* START Data for the task *

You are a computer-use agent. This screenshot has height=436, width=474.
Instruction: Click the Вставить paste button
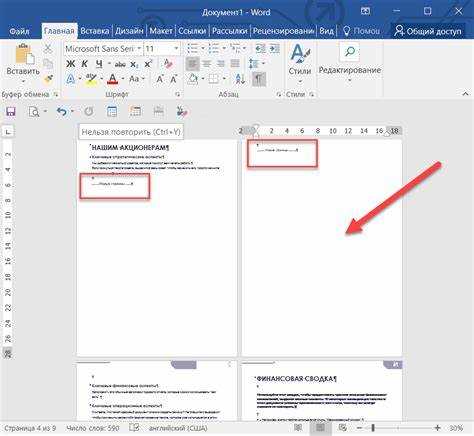[x=23, y=63]
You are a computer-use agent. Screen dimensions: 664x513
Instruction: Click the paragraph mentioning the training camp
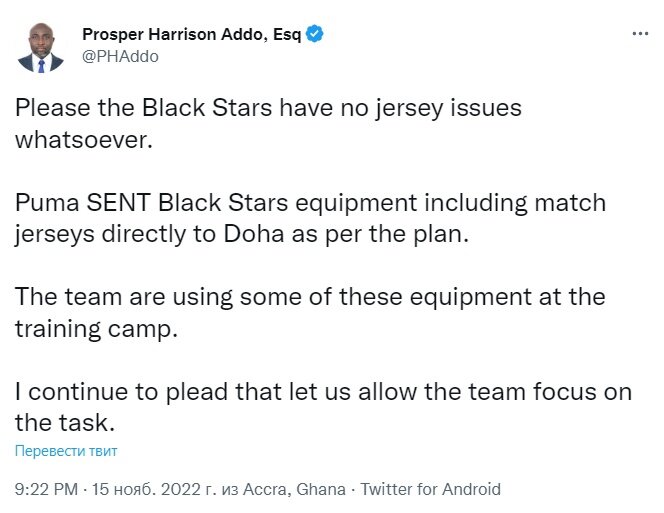coord(310,313)
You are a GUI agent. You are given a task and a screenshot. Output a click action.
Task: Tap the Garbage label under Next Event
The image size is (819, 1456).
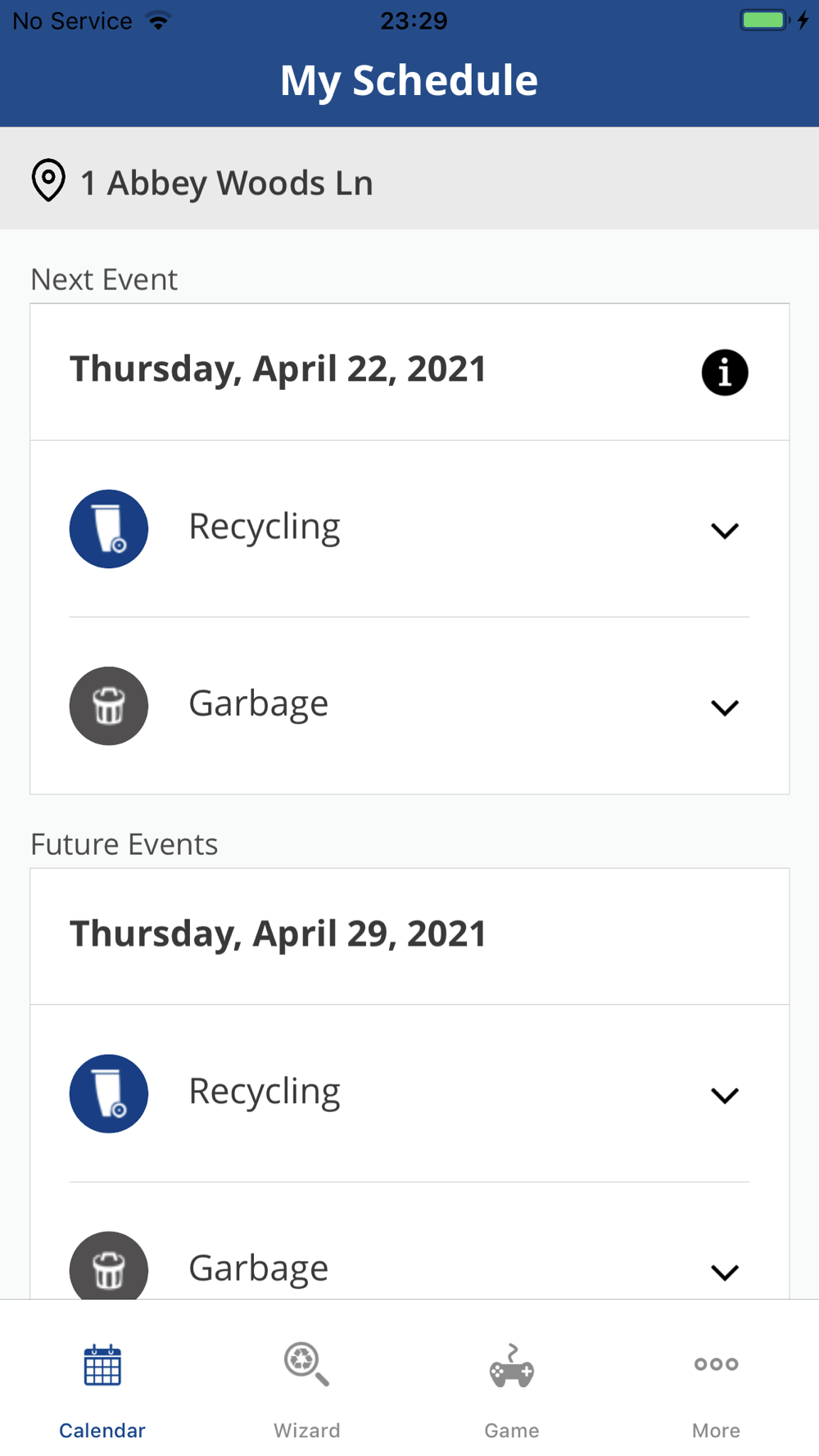259,704
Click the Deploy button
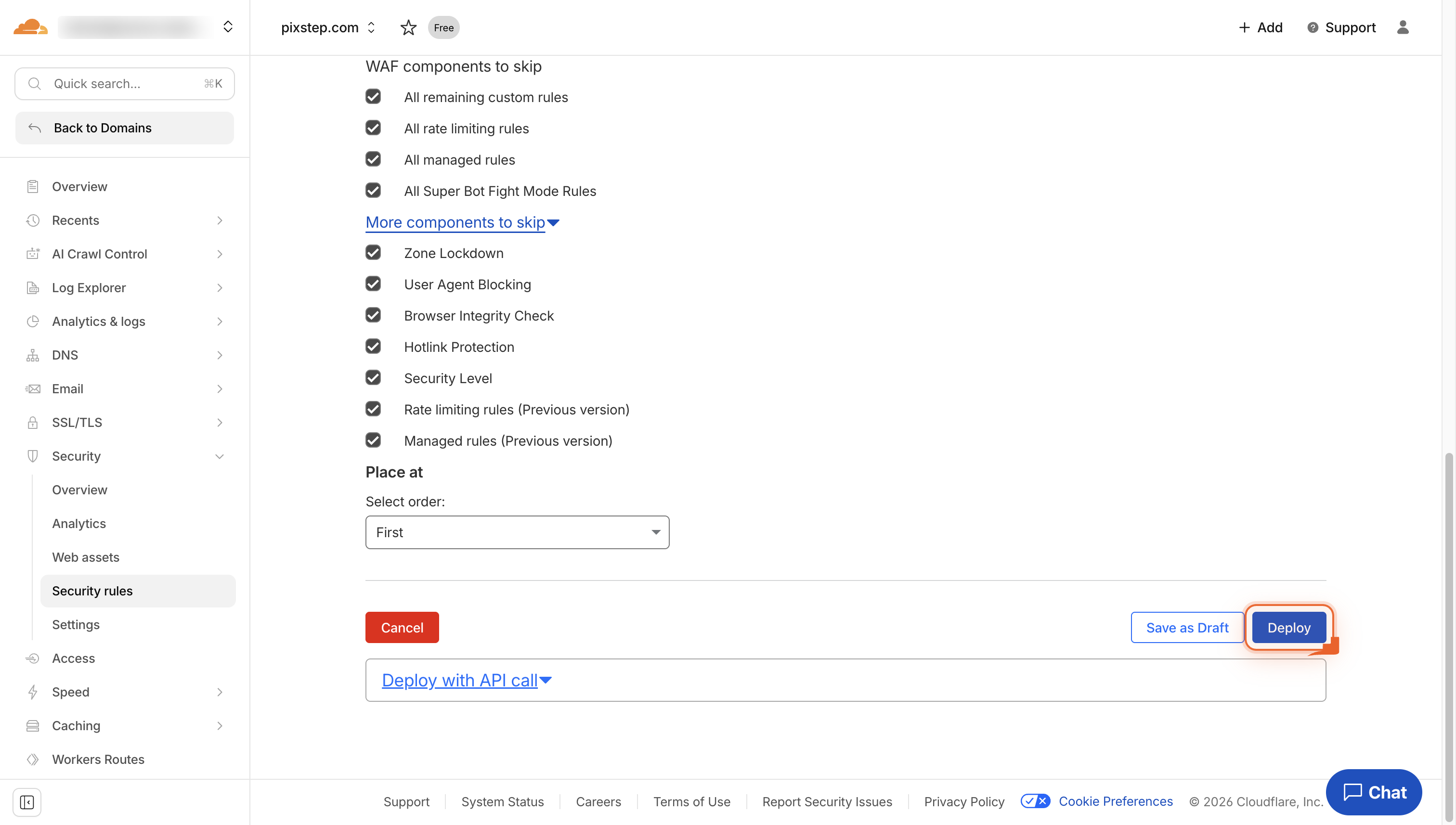1456x825 pixels. (1288, 627)
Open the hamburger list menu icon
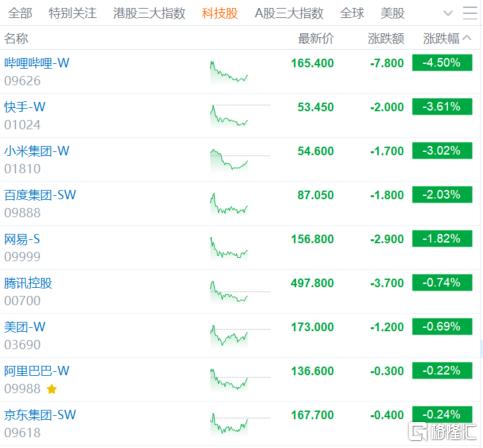Viewport: 483px width, 448px height. point(470,13)
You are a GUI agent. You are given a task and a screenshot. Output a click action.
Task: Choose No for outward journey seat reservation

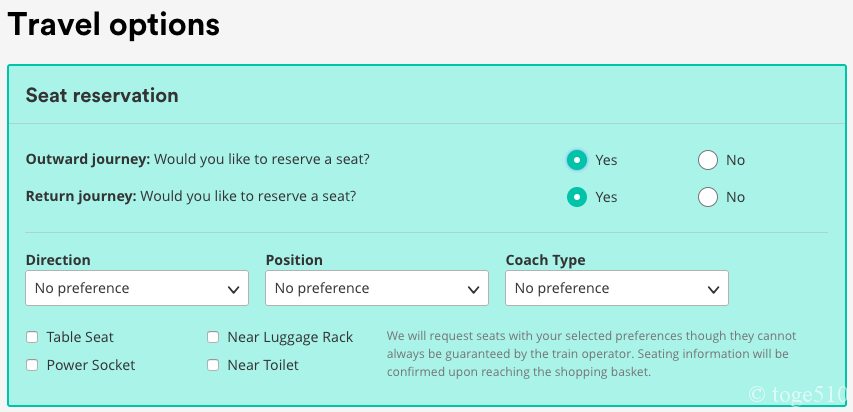pos(708,160)
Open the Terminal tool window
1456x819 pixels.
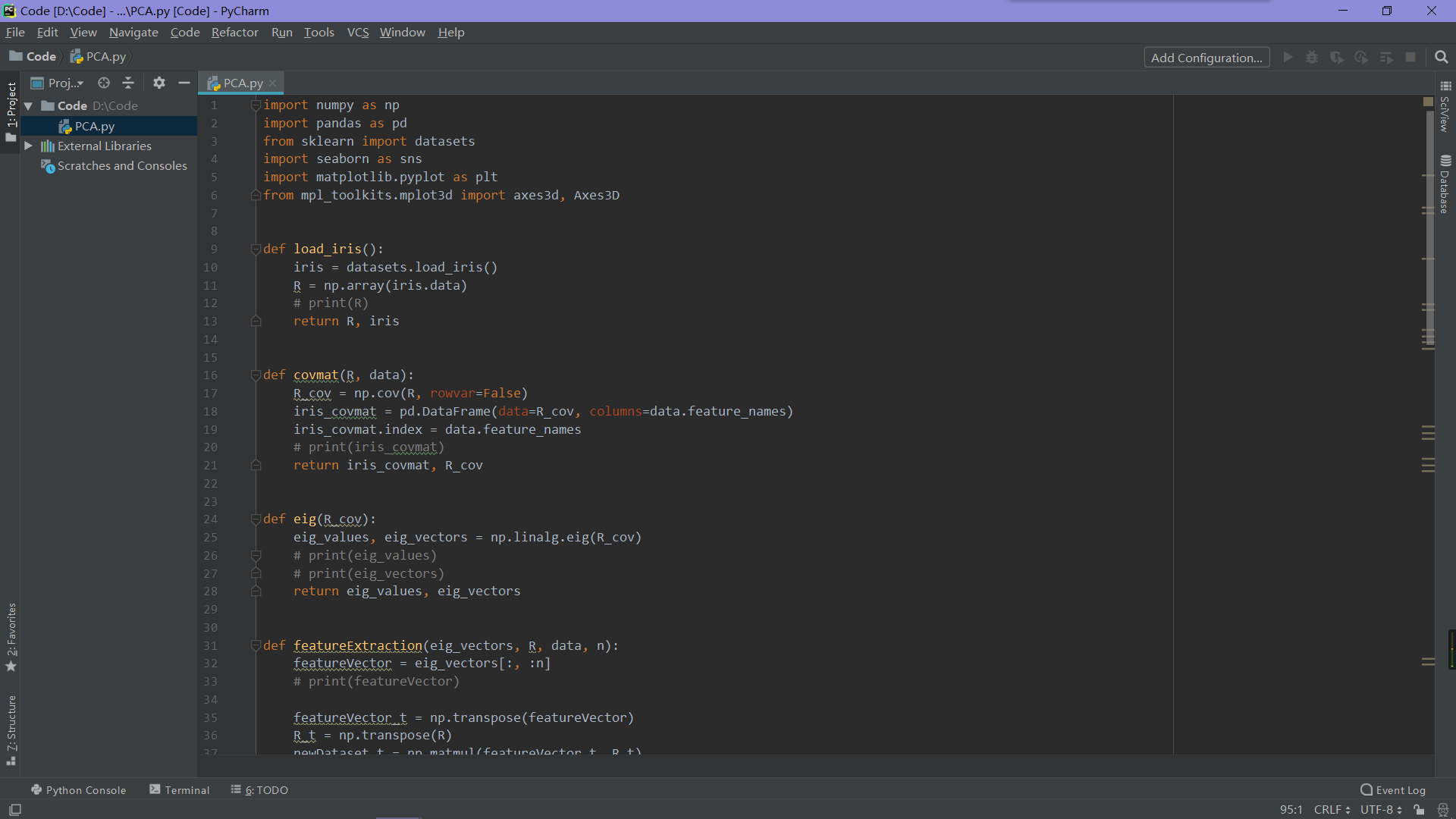pyautogui.click(x=180, y=789)
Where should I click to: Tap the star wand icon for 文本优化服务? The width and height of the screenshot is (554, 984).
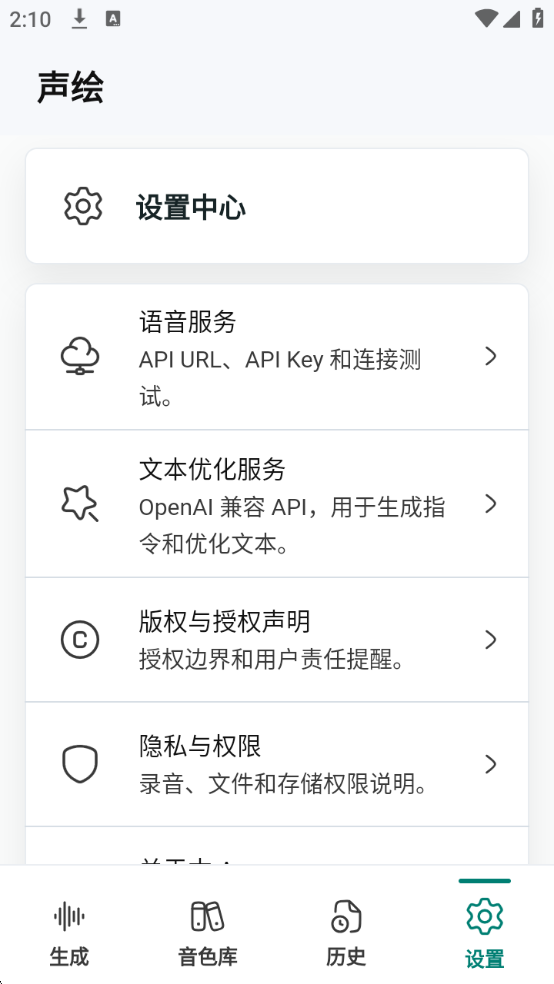coord(80,503)
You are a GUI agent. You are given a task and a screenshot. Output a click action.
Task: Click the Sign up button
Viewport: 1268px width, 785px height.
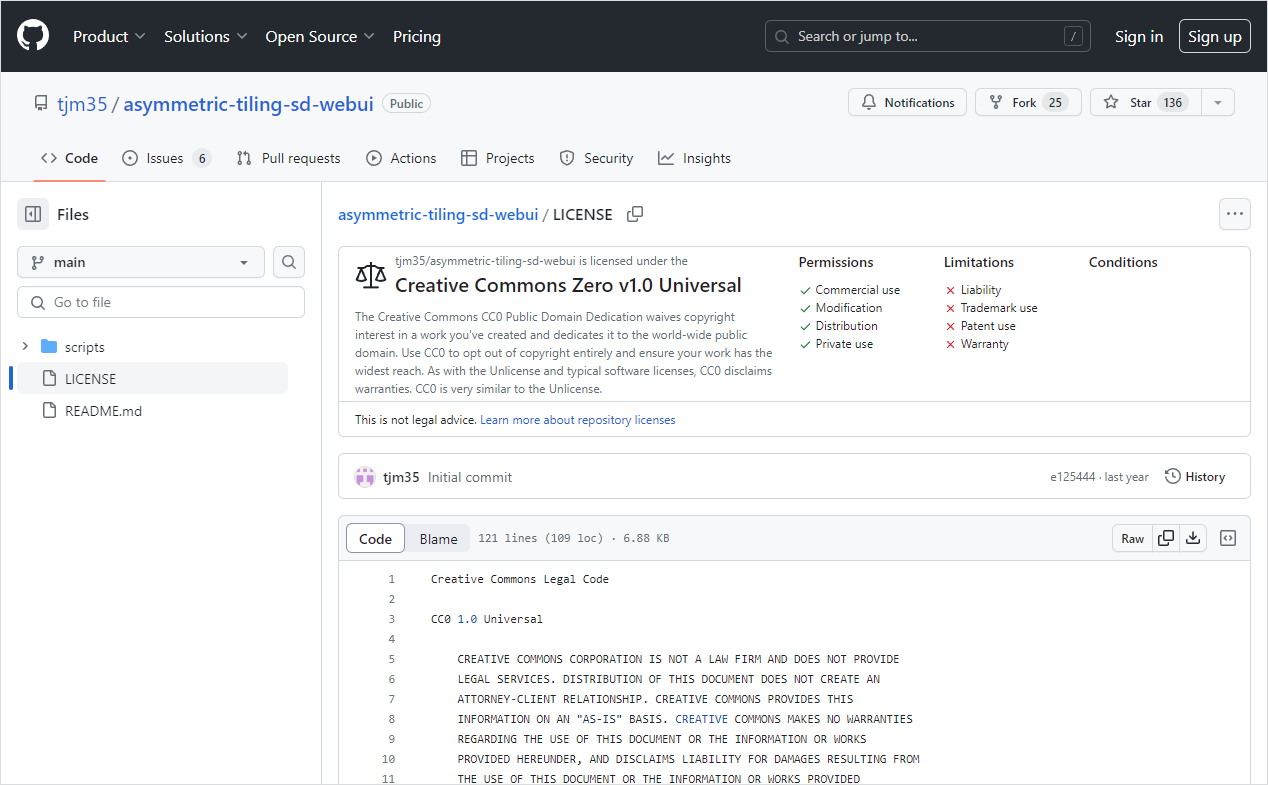1214,37
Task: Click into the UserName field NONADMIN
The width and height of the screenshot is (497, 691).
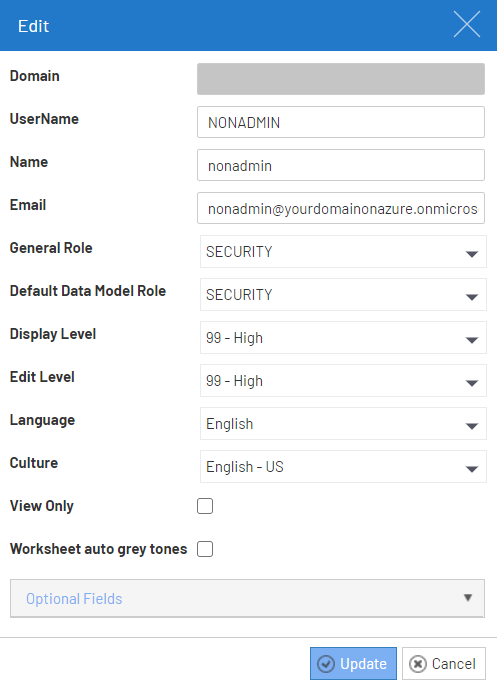Action: click(341, 122)
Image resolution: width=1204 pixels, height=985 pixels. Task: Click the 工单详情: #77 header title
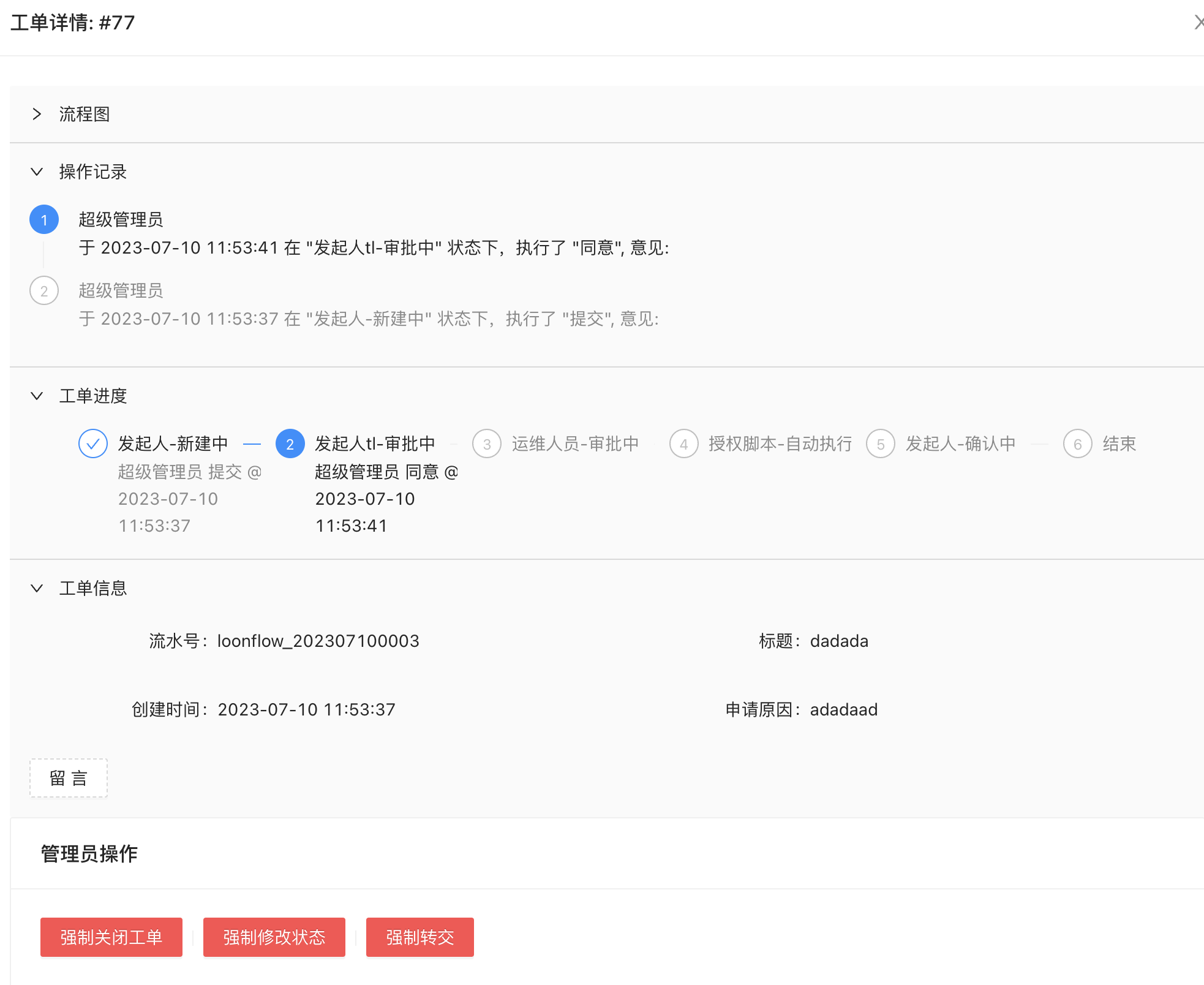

* END Data for the task *

Render all of the records above as a Markdown table with the columns No. and Line, giving each non-blank line its own numbered row. Leave the pictures out of the answer.

| No. | Line |
|---|---|
| 1 | You are a computer-use agent. This screenshot has height=436, width=474. |
| 2 | Instruction: Click the Вставить paste button |
| 3 | [x=23, y=63] |
| 4 | You are a computer-use agent. Screen dimensions: 664x513 |
| 5 | Instruction: Click the paragraph mentioning the training camp |
| 6 | coord(310,313) |
| 7 | You are a GUI agent. You are given a task and a screenshot. Output a click action. |
| 8 | Task: Tap the Garbage label under Next Event |
| 9 | The image size is (819, 1456). |
| 10 | 259,704 |
| 11 | Click the Deploy button |
| 12 | 1456x825 pixels. (1288, 627) |
| 13 | Open the hamburger list menu icon |
| 14 | Viewport: 483px width, 448px height. point(470,13) |
| 15 | You are a GUI agent. You are given a task and a screenshot. Output a click action. |
| 16 | Task: Choose No for outward journey seat reservation |
| 17 | pos(708,160) |
| 18 | Open the Terminal tool window |
| 19 | 1456x819 pixels. |
| 20 | pyautogui.click(x=180, y=789) |
| 21 | Where should I click to: Tap the star wand icon for 文本优化服务? The width and height of the screenshot is (554, 984). |
| 22 | coord(80,503) |
| 23 | You are a GUI agent. You are given a task and a screenshot. Output a click action. |
| 24 | Task: Click the Sign up button |
| 25 | Viewport: 1268px width, 785px height. |
| 26 | 1214,37 |
| 27 | Task: Click into the UserName field NONADMIN |
| 28 | The width and height of the screenshot is (497, 691). |
| 29 | Action: click(341, 122) |
| 30 | Image resolution: width=1204 pixels, height=985 pixels. Task: Click the 工单详情: #77 header title |